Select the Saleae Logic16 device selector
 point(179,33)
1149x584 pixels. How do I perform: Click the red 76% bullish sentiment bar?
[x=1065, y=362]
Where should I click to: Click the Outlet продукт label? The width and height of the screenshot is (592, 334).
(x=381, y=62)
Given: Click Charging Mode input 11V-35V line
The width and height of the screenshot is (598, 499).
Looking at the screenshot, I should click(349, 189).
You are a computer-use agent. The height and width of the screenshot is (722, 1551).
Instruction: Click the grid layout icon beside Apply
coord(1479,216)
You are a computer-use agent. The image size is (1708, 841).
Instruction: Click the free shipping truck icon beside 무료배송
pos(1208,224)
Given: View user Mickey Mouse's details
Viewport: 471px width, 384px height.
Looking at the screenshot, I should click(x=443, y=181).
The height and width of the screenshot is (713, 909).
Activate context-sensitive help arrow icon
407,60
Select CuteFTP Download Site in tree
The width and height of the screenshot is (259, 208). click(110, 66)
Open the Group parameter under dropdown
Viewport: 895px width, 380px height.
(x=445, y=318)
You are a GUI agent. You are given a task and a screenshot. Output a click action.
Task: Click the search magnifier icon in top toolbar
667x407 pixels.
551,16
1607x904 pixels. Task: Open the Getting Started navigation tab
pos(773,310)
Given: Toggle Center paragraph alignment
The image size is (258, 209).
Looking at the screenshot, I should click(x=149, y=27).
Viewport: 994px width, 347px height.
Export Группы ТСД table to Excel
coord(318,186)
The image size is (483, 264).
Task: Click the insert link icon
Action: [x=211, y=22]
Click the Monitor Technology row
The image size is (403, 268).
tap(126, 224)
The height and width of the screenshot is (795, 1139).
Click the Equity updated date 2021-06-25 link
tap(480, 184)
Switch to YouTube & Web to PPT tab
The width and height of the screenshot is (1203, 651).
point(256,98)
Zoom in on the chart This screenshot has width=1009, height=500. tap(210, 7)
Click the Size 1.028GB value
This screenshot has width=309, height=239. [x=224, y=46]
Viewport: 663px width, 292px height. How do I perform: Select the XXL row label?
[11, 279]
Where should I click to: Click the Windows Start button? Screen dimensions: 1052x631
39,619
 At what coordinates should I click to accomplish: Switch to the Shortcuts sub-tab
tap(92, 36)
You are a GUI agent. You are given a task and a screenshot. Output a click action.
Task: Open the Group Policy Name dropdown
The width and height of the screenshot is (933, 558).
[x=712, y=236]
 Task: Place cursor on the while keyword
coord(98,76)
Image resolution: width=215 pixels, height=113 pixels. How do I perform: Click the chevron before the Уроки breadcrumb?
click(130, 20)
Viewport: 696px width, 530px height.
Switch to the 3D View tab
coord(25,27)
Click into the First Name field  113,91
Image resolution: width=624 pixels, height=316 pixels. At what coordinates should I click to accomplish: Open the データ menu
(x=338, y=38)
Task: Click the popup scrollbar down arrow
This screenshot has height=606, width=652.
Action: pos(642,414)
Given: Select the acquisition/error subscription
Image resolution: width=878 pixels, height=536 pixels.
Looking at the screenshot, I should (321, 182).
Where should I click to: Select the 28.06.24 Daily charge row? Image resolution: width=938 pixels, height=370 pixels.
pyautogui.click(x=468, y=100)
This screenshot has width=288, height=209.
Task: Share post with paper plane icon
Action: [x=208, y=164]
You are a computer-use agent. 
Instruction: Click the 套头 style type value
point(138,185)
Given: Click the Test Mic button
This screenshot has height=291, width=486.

Exercise aim ->
Take the line that holds "This screenshot has height=606, width=652." as the first and the last line of the material as the final one. Print that span exactly, both ends included.

Answer to the exercise ->
This screenshot has height=606, width=652.
Action: pos(642,414)
Given: Select the acquisition/error subscription
Image resolution: width=878 pixels, height=536 pixels.
Looking at the screenshot, I should (321, 182).
Where should I click to: Select the 28.06.24 Daily charge row? Image resolution: width=938 pixels, height=370 pixels.
pyautogui.click(x=468, y=100)
This screenshot has width=288, height=209.
Task: Share post with paper plane icon
Action: [x=208, y=164]
You are a computer-use agent. 
Instruction: Click the 套头 style type value
point(138,185)
Given: Click the Test Mic button
This screenshot has height=291, width=486.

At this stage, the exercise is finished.